Surprisingly her mix of spiritual music and guitar worked well in nightclubs and churches. This gave her sound a wide audience that left a lasting impression on rock music. 

12. Muddy Waters

Muddy Waters and his signature style have had a lasting impact on the history of blues and rock music.

Without Waters, artists like The Rolling Stones, Cream, and Bob Dylan may have never had successful careers.

Four of Water’s singles are listed on the “500 Songs that Shaped Rock and Roll” list compiled by the Rock and Roll Hall of Fame. 

His blue stylings converted exceptionally well to rock. Waters was known for his deep and soulful solos and his deep and engaging slide guitar play style.

Using a call and response musical technique, Waters would use his guitar to match his soulful vocal performances. 

13. Nile Rodgers

The sound of disco has had an enormous impact on modern pop music. Along with his band Chic, Nile Rodgers was at the forefront of the disco revolution in the 1970s.

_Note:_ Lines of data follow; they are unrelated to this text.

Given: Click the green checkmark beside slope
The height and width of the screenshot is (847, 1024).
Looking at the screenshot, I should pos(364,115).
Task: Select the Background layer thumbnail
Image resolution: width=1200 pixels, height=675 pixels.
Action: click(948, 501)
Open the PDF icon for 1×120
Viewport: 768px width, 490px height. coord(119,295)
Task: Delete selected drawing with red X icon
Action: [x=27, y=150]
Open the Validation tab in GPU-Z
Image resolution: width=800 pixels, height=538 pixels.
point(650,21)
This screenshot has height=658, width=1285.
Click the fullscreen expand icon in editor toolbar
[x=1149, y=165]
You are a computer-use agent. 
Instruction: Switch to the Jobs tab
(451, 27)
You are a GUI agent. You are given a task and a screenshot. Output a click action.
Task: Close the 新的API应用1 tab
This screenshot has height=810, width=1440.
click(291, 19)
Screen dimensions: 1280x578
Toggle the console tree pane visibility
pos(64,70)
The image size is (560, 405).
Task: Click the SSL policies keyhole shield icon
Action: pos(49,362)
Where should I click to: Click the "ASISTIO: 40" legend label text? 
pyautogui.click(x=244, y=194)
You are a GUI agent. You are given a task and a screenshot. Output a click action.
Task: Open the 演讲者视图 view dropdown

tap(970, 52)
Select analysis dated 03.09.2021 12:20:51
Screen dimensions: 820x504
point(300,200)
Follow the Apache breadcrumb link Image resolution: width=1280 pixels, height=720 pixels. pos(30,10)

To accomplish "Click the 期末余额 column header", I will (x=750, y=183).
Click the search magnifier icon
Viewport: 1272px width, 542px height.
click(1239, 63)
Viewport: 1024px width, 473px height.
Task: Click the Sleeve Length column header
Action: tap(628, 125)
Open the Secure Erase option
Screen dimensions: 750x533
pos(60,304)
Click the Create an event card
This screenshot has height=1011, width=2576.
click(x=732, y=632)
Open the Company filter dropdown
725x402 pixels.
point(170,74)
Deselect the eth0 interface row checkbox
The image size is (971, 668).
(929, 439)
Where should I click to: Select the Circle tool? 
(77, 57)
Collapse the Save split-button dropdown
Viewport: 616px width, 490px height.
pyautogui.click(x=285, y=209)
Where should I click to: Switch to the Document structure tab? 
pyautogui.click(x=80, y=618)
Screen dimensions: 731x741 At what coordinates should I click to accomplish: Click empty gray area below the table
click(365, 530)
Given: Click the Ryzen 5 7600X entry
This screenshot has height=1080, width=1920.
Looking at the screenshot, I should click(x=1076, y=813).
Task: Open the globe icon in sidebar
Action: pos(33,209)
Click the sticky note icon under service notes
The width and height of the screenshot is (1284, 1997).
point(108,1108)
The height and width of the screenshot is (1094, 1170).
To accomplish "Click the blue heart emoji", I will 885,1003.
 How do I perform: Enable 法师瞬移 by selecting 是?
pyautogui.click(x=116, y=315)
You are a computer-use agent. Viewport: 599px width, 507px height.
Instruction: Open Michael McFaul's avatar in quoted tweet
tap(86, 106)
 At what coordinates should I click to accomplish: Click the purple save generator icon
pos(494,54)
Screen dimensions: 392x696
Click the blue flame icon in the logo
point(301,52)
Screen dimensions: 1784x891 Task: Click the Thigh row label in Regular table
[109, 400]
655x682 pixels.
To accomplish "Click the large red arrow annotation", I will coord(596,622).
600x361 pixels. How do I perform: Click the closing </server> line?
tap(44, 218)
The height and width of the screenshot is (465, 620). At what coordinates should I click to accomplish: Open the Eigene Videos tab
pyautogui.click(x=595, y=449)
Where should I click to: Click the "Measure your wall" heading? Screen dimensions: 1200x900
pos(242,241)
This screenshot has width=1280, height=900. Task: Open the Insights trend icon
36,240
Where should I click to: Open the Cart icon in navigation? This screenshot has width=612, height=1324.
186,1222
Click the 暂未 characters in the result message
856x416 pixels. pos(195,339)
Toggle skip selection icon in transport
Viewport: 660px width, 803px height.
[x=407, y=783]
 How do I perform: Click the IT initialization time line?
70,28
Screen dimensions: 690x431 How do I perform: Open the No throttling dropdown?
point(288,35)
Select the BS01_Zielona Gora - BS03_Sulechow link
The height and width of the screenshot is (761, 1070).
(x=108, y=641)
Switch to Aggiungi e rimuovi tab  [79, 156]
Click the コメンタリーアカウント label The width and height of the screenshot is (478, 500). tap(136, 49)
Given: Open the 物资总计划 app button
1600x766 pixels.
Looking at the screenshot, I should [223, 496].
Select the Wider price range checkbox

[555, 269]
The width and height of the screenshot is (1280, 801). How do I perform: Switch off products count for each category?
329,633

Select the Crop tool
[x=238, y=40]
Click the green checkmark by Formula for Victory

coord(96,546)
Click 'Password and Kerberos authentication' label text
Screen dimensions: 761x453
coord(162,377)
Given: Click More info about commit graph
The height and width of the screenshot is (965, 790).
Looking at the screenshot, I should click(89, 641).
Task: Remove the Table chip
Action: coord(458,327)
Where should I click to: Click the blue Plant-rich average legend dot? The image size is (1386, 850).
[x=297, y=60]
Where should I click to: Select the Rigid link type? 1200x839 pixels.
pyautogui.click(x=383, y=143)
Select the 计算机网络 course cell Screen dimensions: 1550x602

Since then he has gone on to sell over 500 million records and spread the sound of disco worldwide. 

In the 70s, Nile’s signature guitar sounds could be heard in every nightclub and on every radio station.

Chic has numerous top ten hits and their track “Good Times” made it to number 1 on the Billboard charts in the 170s. 

In the 80s, Niles went on to record with some of the biggest names in music working with Diana Ross, David Bowie, Madonna, and Duran Duran. 

14. Albert Collins

Albert Collins was a master of altered guitar tunings and using a capo during a performance.

His guitar stylings have been praised by other musicians including Stever Ray Vaughan and Jimmie Vaughan.

Known as “The Master of the Telecaster” Collins played a style of electric blues that was unique and inspiring. 

Instead of using a pick, Collins would play his guitar with his forefinger and thumb. This allowed him to play fluidly. You can always pick out an Albert Collins solo on any track.

Collins also was an engaging performer and would employ extended guitar cords so he could interact with the audience at his live performances.

Highly celebrated throughout his career, Collins finally won a Grammy Award in 1986 for Best Traditional Blues Recording.

15. Elmore James

Elmore James was a pioneer of slide guitar and had a unique tone to his blues music.

The tone of his guitar was achieved through the use of a hollow-body acoustic guitar combined with distorted amplification. This gave his sounds a strong and piercing effect that was expressive and captivating. 

Many slide guitarists will cite Elmore James as a major influence. His sound can be heard in songs by The Rolling Stones, Fleetwood Mac, and Frank Zappa. 

16. Wes Montgomery

Wes Montgomery stood out as a guitarist by employing a three-tiered solo progression.

His solos would progress from single notes to octaves and finally block chords. This playing technique used his thumb instead of a guitar pick. 

Montgomery saw limited success in the 1950s but gained notoriety in the 60s where he pioneered a jazz fusion sound with his guitar expertise.

Wes Montgomery went on to enjoy a successful recording career and won three Grammy Awards.

Summing up our List of the Greatest Black Guitarists

As you can see, black guitarists and musicians have had a monumental impact on music.

From Hendrix to Montgomery, this list showcased some of history’s best black guitar players.

These men and women transformed music and have paved the way for today’s guitarists.